** Start of INFORMATION GIVEN **
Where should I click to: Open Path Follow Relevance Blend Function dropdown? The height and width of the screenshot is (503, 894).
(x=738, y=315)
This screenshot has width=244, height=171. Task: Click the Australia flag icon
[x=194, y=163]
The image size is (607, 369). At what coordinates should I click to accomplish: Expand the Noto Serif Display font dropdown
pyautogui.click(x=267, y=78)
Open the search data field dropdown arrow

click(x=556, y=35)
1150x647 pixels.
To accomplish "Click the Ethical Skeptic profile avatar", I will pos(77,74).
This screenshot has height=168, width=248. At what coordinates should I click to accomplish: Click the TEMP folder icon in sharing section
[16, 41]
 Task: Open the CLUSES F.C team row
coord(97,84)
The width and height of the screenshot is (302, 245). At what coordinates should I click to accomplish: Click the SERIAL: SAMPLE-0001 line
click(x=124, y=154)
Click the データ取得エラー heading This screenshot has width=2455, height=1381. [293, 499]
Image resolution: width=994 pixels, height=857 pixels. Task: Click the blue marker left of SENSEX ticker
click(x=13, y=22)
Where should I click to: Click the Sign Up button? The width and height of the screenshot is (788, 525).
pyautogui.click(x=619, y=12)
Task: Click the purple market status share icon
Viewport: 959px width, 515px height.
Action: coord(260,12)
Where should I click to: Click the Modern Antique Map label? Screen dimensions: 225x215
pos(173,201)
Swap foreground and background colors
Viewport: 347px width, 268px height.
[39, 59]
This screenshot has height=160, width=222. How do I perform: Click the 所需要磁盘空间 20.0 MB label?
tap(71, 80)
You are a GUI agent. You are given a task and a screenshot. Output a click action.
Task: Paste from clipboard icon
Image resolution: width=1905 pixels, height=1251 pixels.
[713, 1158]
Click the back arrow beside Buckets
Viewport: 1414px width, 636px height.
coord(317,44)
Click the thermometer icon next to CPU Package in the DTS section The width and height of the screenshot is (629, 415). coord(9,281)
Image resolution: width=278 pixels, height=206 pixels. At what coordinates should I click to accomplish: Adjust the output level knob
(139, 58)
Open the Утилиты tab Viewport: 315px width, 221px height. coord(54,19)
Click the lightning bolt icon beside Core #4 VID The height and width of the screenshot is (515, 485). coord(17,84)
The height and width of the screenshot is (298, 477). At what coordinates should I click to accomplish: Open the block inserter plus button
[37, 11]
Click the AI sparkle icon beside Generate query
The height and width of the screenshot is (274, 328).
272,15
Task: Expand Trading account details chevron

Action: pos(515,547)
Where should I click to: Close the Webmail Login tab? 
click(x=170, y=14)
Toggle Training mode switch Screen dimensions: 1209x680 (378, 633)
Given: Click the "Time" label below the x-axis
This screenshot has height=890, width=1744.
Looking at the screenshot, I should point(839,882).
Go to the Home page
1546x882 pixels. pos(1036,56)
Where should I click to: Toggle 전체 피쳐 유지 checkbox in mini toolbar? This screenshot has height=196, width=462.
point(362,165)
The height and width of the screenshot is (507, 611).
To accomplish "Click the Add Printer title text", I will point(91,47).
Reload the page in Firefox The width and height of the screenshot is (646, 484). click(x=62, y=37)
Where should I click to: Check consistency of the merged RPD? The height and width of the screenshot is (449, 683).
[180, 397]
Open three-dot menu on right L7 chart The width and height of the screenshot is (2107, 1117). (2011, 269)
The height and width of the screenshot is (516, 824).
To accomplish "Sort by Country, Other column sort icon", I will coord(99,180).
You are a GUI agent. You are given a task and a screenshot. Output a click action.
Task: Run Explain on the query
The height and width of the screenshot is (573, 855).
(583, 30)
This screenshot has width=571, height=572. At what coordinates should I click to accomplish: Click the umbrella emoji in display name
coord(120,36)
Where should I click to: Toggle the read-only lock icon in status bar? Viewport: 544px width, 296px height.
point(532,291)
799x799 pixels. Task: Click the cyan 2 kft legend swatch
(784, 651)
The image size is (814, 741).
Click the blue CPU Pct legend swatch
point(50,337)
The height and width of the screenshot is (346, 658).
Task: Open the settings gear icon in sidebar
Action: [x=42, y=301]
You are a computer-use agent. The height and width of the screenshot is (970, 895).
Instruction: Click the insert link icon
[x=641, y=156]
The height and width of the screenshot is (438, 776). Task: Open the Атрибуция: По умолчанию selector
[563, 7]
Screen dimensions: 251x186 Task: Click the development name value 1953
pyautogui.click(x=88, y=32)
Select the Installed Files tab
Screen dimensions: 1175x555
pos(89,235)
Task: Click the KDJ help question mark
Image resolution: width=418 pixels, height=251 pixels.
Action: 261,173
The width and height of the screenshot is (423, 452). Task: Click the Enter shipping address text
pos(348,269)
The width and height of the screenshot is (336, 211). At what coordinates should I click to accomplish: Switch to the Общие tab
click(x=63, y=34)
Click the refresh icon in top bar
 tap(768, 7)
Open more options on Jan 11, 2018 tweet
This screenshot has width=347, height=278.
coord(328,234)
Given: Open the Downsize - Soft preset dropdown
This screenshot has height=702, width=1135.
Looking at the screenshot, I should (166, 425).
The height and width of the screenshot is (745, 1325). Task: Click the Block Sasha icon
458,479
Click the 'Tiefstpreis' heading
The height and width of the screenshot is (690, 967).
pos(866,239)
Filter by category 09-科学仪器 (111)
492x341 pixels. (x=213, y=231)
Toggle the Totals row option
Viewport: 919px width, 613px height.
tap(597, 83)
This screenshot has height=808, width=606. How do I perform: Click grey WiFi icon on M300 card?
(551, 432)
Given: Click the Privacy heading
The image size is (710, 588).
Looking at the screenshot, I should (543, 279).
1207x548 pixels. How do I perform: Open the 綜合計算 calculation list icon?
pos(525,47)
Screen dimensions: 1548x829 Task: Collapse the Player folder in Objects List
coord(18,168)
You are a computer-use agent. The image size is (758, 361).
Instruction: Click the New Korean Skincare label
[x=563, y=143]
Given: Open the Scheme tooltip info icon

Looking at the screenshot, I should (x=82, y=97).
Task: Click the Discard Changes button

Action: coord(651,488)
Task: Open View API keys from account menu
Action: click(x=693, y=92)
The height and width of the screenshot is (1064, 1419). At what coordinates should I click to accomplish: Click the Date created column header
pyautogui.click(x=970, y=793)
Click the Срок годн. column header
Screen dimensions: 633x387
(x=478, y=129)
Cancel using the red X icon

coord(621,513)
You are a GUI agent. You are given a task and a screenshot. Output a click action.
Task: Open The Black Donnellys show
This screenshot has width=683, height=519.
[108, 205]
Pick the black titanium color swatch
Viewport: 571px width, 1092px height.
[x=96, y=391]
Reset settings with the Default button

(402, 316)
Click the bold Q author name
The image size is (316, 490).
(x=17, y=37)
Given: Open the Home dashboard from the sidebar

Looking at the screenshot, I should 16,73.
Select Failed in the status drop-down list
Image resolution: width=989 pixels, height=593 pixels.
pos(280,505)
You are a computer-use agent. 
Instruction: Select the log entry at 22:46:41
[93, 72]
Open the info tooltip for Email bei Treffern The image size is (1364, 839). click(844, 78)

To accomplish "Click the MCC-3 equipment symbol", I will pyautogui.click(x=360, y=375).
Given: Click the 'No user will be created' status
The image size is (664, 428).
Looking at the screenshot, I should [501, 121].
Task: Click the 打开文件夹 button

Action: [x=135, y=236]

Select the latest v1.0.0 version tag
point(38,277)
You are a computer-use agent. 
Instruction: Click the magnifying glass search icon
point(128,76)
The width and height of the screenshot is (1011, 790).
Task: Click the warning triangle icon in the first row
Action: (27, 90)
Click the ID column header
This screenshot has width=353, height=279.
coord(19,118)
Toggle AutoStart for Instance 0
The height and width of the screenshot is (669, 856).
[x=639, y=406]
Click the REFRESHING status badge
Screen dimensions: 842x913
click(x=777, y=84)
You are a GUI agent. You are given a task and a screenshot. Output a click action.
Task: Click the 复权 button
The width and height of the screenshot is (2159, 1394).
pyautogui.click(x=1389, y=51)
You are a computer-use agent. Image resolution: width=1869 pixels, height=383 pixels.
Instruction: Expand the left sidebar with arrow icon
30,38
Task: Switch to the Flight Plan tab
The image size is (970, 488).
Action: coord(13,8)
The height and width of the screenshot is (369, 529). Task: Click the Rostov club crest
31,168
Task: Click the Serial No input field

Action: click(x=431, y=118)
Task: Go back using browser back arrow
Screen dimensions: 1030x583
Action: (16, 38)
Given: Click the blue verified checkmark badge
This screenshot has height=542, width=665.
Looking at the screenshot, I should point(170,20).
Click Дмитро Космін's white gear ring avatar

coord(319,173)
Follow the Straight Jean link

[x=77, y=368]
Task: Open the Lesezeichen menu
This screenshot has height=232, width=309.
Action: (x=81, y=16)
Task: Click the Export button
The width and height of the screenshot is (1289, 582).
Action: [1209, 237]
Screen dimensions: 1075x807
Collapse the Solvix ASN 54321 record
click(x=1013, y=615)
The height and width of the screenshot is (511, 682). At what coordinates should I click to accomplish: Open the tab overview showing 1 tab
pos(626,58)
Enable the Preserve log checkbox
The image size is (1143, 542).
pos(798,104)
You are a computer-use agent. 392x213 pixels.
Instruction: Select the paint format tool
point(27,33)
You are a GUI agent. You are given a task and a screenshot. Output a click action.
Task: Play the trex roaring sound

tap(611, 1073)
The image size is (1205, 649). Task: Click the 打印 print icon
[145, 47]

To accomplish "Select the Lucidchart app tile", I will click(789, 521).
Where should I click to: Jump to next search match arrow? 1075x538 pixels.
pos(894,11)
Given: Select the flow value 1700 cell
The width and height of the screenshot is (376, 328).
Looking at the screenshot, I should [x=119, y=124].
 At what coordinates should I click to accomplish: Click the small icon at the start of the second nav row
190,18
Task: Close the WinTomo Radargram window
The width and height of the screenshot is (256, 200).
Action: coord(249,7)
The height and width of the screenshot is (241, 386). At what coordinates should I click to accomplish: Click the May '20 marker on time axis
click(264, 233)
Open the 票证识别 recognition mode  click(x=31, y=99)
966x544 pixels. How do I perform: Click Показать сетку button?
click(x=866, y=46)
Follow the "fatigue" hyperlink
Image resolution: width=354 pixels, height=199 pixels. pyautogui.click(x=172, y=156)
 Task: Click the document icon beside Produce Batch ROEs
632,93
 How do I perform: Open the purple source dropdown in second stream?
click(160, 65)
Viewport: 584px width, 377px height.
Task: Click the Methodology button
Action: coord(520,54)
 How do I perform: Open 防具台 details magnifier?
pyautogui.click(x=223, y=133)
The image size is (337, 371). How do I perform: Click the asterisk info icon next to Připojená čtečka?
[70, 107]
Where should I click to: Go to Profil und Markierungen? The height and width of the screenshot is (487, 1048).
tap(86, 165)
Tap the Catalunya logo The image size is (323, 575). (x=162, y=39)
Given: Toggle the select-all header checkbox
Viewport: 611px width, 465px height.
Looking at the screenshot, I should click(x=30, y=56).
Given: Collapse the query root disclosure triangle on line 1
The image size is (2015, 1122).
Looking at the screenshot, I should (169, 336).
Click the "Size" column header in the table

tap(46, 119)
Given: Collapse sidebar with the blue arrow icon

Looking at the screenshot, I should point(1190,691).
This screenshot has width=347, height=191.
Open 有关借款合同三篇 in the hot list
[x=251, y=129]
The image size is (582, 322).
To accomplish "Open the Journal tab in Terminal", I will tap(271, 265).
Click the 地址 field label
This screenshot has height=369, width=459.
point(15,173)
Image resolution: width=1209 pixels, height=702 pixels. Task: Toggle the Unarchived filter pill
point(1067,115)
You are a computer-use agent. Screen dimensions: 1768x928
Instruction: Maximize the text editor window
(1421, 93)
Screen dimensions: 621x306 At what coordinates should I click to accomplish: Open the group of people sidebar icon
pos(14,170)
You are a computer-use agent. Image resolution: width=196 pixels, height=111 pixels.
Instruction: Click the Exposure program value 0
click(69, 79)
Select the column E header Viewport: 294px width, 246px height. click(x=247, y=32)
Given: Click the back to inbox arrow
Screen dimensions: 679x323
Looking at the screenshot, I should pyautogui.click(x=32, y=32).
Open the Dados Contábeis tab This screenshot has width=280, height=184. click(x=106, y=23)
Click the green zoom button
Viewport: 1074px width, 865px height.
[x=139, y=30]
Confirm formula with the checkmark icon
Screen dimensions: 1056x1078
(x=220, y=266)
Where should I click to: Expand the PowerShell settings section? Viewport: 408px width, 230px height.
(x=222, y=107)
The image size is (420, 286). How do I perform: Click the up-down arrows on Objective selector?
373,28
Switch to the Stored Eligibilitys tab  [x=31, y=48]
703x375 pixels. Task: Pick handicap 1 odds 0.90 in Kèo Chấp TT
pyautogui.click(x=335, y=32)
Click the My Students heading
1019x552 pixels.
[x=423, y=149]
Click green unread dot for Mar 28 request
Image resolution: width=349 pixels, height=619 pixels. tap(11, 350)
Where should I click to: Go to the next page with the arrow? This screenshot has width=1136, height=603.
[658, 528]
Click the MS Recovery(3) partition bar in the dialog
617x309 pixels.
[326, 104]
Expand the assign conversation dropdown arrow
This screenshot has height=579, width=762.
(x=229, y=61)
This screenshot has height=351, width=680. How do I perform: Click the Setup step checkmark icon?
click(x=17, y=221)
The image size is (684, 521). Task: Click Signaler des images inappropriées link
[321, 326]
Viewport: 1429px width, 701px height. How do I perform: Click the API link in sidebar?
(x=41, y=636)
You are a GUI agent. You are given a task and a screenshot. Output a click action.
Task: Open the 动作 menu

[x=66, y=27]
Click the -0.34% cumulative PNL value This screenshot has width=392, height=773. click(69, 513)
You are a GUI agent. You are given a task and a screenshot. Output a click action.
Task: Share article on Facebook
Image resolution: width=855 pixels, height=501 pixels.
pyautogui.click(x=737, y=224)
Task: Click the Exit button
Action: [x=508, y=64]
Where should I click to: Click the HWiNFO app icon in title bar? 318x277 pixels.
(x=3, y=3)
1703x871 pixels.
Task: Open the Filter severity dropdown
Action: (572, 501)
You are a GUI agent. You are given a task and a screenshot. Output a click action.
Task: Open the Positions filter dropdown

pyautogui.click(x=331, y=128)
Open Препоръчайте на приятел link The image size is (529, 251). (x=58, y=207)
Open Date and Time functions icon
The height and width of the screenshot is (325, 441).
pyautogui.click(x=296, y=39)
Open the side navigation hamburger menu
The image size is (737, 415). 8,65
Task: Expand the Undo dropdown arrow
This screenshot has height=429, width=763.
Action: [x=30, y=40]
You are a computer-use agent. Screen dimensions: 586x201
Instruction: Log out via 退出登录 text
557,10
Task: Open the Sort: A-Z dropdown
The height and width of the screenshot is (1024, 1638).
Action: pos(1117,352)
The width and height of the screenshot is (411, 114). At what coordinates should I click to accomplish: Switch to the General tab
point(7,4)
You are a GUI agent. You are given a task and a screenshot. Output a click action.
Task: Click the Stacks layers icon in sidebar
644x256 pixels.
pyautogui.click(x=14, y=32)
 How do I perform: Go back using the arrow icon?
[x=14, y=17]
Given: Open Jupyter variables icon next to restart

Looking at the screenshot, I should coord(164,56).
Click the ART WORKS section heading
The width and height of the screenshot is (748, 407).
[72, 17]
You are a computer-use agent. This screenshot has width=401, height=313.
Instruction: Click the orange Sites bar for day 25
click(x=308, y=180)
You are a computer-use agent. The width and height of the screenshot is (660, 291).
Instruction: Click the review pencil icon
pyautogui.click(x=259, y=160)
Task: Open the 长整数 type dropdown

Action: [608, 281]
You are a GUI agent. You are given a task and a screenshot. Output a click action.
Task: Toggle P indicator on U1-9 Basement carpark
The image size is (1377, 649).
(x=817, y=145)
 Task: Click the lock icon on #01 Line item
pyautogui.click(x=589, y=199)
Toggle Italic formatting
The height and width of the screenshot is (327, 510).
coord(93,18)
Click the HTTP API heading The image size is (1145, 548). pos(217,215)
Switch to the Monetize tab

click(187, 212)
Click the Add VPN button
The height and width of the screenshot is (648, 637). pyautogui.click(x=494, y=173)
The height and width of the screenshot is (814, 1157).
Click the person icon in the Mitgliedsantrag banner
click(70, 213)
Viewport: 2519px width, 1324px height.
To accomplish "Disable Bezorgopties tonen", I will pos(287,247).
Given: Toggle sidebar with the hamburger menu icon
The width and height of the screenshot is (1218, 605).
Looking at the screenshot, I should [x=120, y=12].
** End of INFORMATION GIVEN **
WHAT TO DO. Copy out the lines starting at the very first one and ending at the line that contains "pos(173,201)", with both ends included.

OUTPUT FOR THIS TASK.
Where should I click to: Open Path Follow Relevance Blend Function dropdown? The height and width of the screenshot is (503, 894).
(x=738, y=315)
This screenshot has width=244, height=171. Task: Click the Australia flag icon
[x=194, y=163]
The image size is (607, 369). At what coordinates should I click to accomplish: Expand the Noto Serif Display font dropdown
pyautogui.click(x=267, y=78)
Open the search data field dropdown arrow

click(x=556, y=35)
1150x647 pixels.
To accomplish "Click the Ethical Skeptic profile avatar", I will pos(77,74).
This screenshot has height=168, width=248. At what coordinates should I click to accomplish: Click the TEMP folder icon in sharing section
[16, 41]
 Task: Open the CLUSES F.C team row
coord(97,84)
The width and height of the screenshot is (302, 245). At what coordinates should I click to accomplish: Click the SERIAL: SAMPLE-0001 line
click(x=124, y=154)
Click the データ取得エラー heading This screenshot has width=2455, height=1381. [293, 499]
Image resolution: width=994 pixels, height=857 pixels. Task: Click the blue marker left of SENSEX ticker
click(x=13, y=22)
Where should I click to: Click the Sign Up button? The width and height of the screenshot is (788, 525).
pyautogui.click(x=619, y=12)
Task: Click the purple market status share icon
Viewport: 959px width, 515px height.
Action: coord(260,12)
Where should I click to: Click the Modern Antique Map label? Screen dimensions: 225x215
pos(173,201)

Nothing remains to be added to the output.